Aim of the task
Your job is to return each record exactly, minus any pictures.
........
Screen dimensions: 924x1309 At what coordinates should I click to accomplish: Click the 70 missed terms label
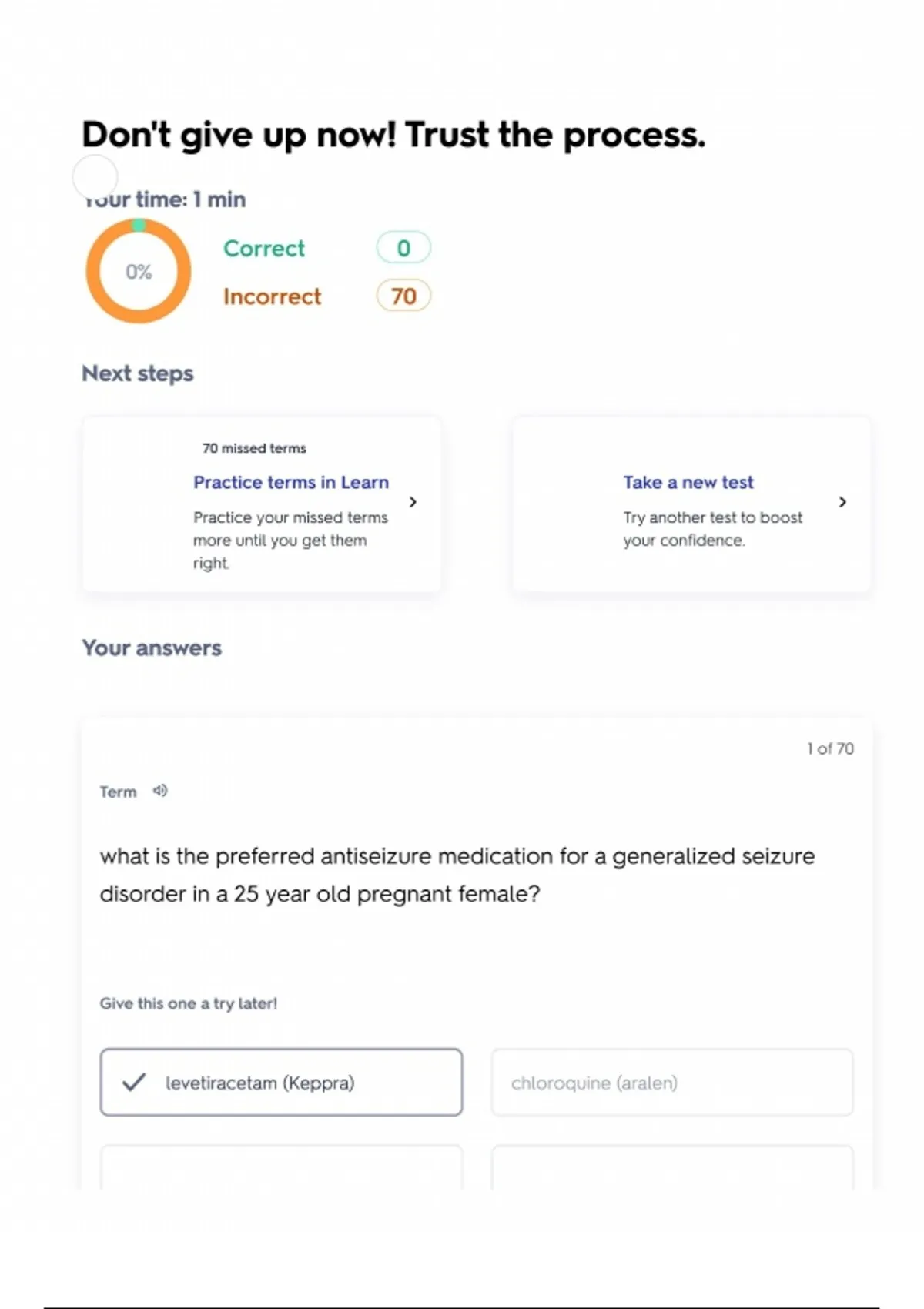[254, 448]
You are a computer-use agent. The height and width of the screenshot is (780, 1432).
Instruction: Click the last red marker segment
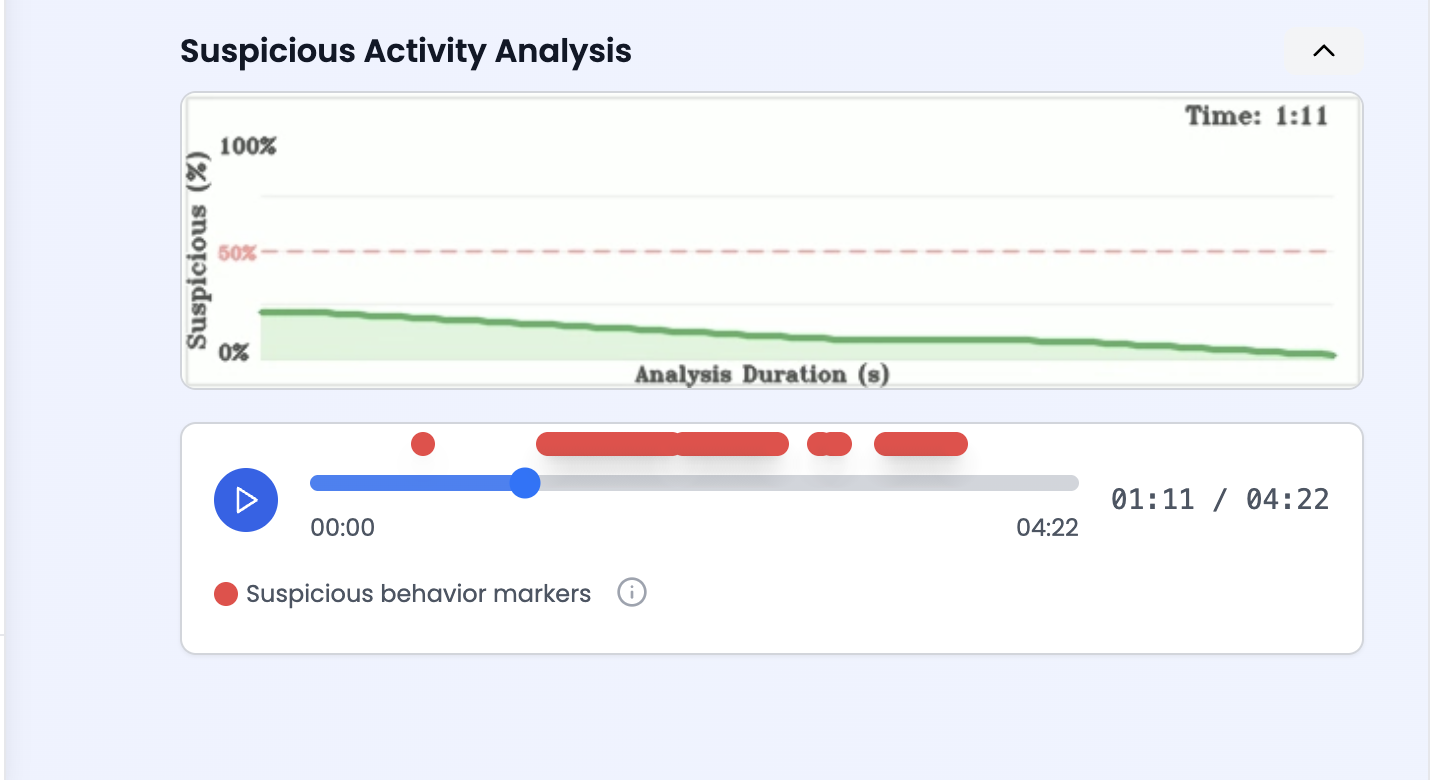(920, 443)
........
Exercise output
Screen dimensions: 924x1309 At what coordinates should I click to accomplish: Click the 70 missed terms label
[254, 448]
You are a computer-use agent. The height and width of the screenshot is (780, 1432).
Instruction: Click the last red marker segment
(920, 443)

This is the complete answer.